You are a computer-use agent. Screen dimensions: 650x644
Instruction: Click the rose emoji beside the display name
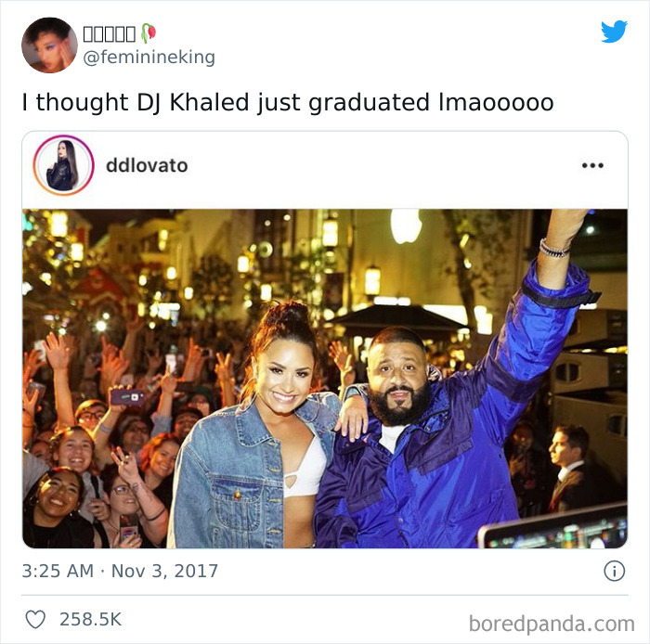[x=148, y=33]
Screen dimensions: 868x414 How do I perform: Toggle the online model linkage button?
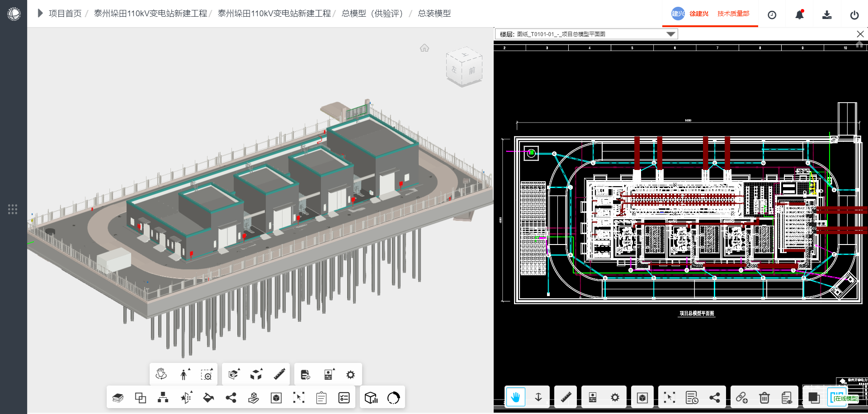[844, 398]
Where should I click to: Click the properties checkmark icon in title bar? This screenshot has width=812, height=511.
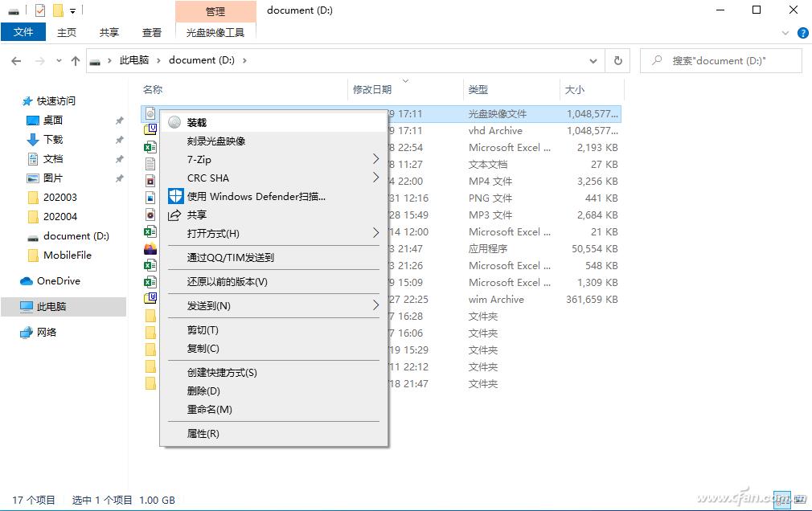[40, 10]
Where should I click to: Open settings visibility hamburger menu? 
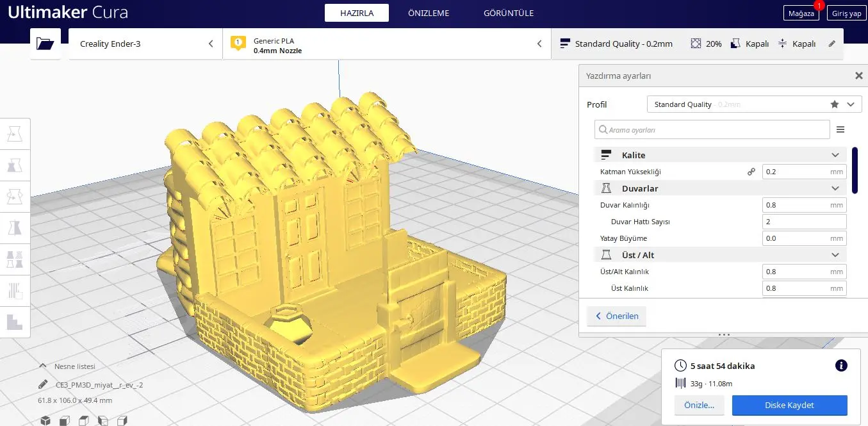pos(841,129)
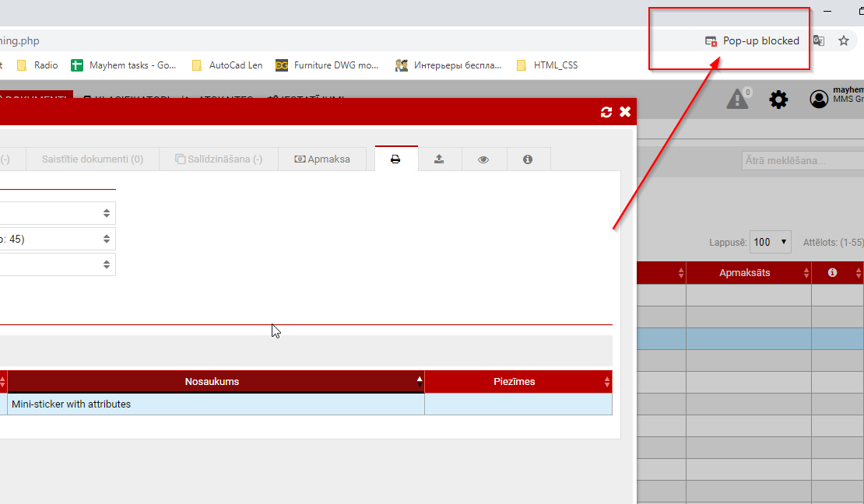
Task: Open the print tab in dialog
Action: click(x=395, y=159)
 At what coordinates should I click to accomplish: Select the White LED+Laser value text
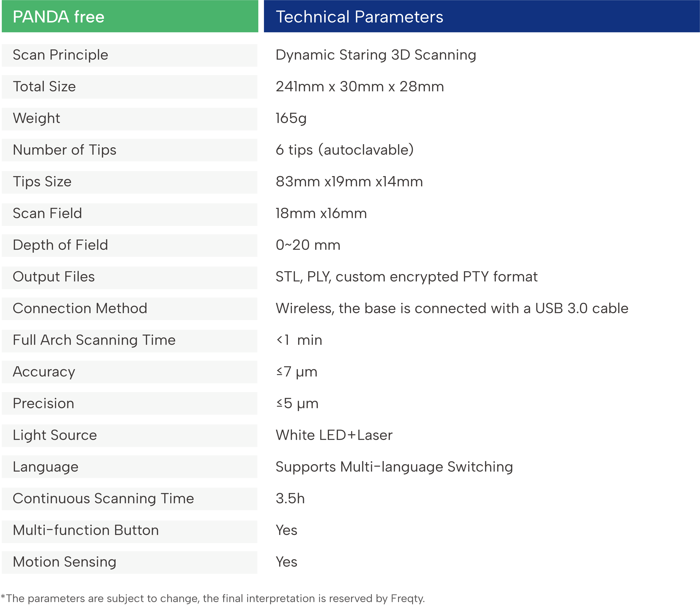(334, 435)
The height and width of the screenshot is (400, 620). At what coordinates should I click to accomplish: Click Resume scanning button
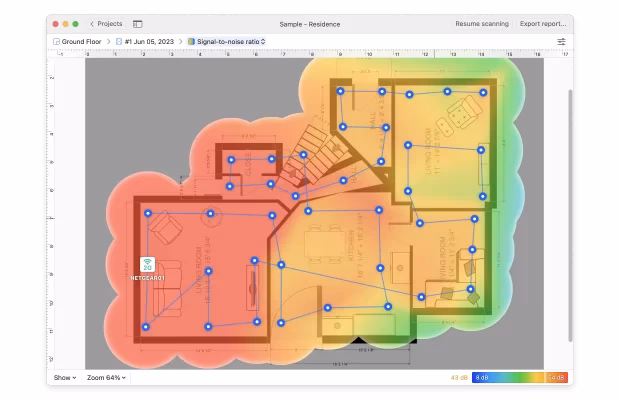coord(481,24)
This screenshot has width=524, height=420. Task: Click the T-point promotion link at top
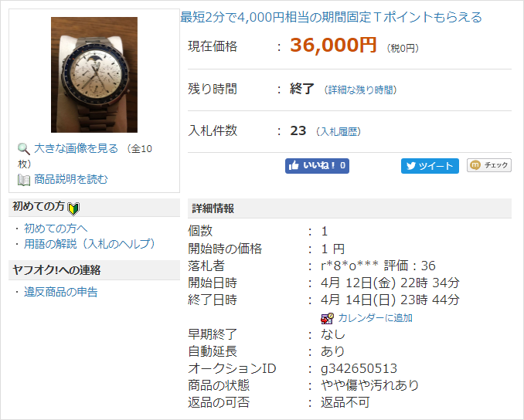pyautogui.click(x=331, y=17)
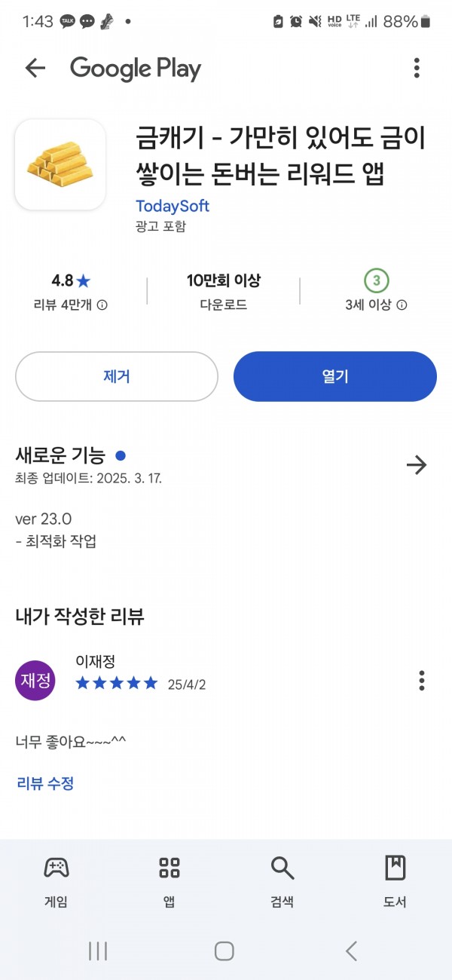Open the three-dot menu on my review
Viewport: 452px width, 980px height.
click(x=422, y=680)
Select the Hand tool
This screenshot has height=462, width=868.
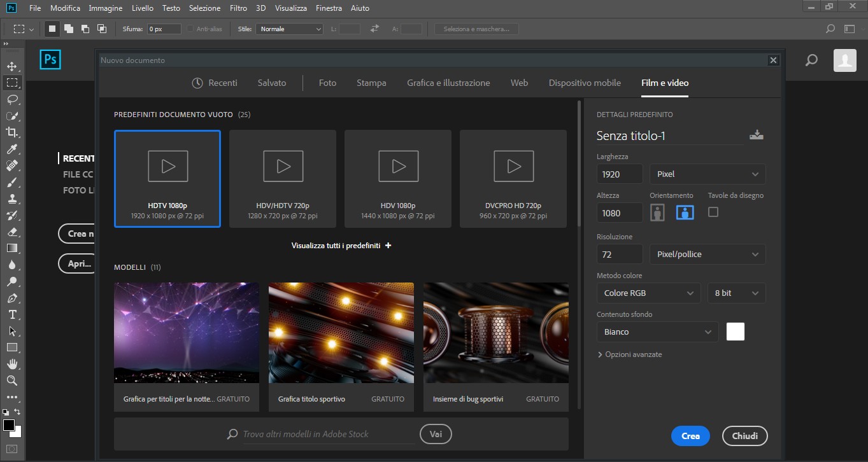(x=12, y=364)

....

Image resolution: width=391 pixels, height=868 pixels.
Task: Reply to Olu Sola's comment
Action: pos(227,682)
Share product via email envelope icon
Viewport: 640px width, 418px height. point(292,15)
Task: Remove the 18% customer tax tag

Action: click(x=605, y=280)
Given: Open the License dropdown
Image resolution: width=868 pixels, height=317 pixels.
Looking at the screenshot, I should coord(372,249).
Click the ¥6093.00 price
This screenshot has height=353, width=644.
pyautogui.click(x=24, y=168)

....

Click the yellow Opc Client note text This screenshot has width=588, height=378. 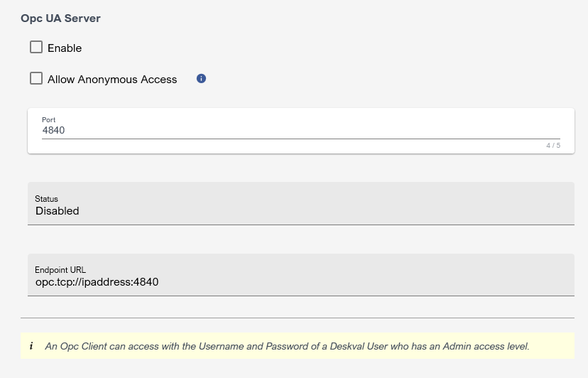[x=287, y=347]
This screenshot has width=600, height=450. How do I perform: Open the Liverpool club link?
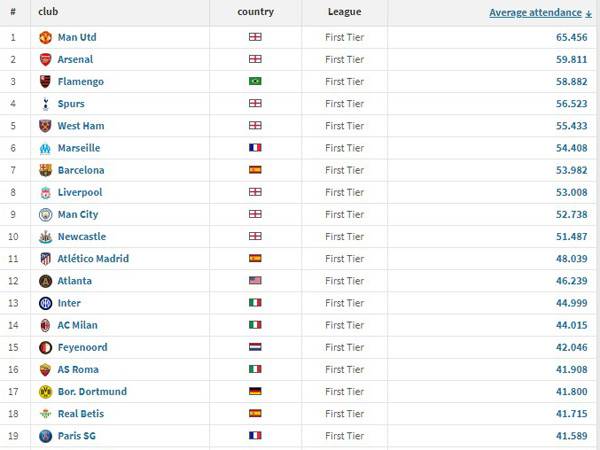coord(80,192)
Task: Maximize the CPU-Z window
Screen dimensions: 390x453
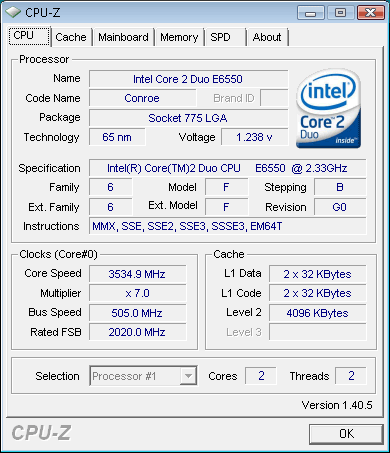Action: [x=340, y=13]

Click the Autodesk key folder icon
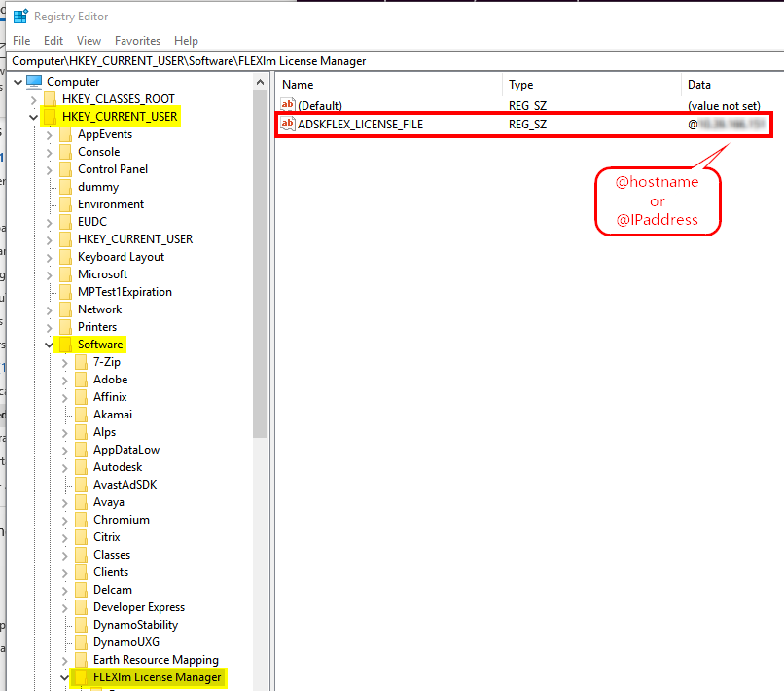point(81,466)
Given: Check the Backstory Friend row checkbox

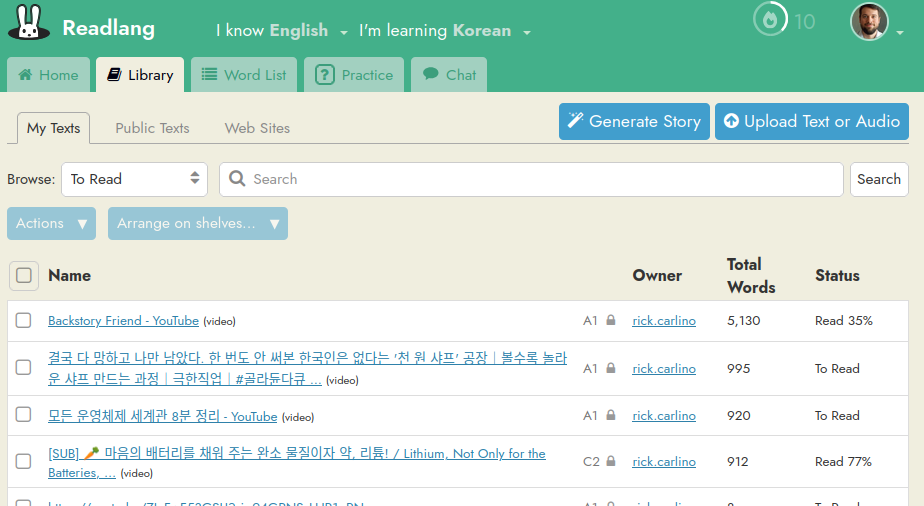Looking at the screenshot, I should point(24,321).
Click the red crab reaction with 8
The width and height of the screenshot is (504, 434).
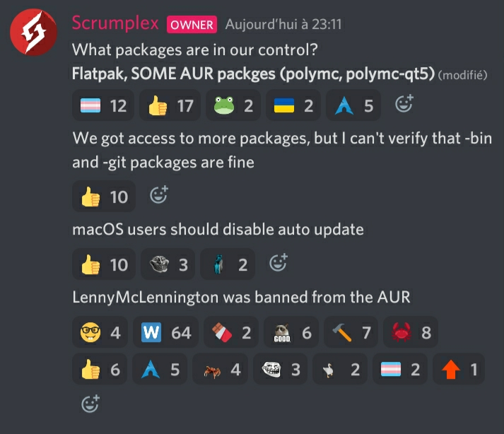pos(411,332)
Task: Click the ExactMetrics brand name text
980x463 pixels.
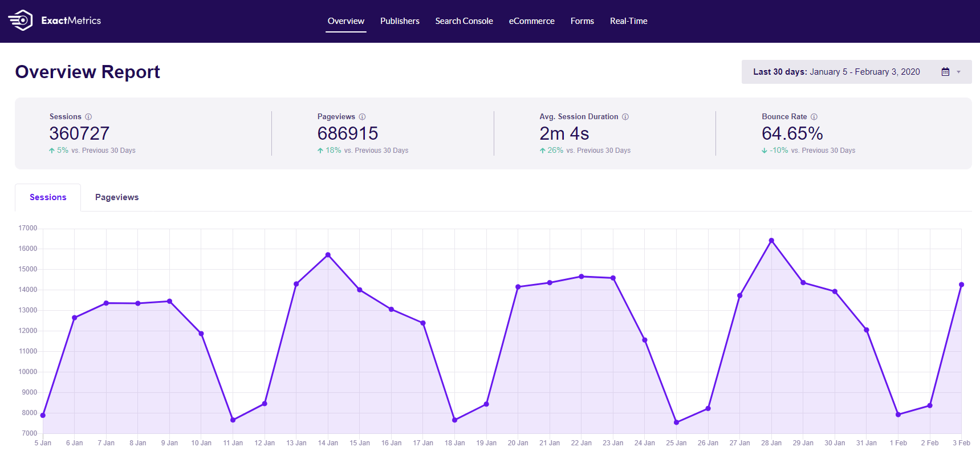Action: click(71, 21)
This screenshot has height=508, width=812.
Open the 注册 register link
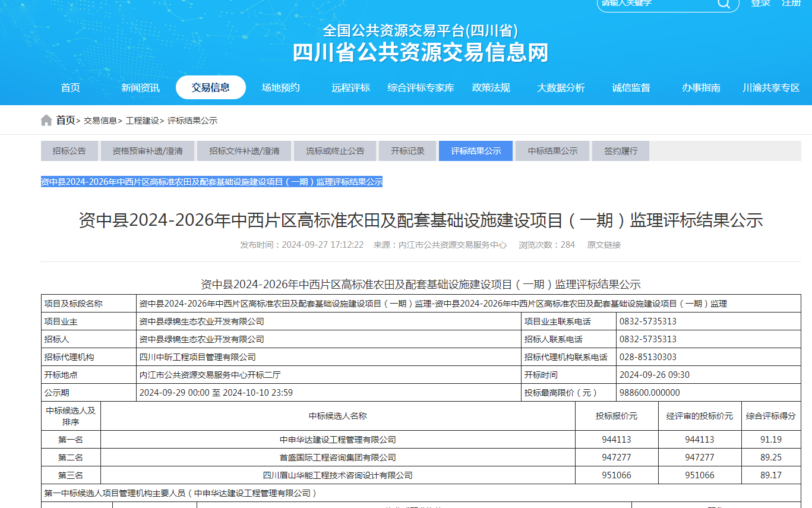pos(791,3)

....

AIM OF THE TASK:
In the listing above, the required lines run from the line with "Screen dimensions: 390x453" through the line with "Click the red crab reaction with 8". Output exactly those lines, omitting pictures.

ANSWER BOX:
Screen dimensions: 390x453
Action: [x=340, y=13]

Click the Autodesk key folder icon
point(81,466)
Given: Check the Backstory Friend row checkbox

Looking at the screenshot, I should point(24,321).
Click the red crab reaction with 8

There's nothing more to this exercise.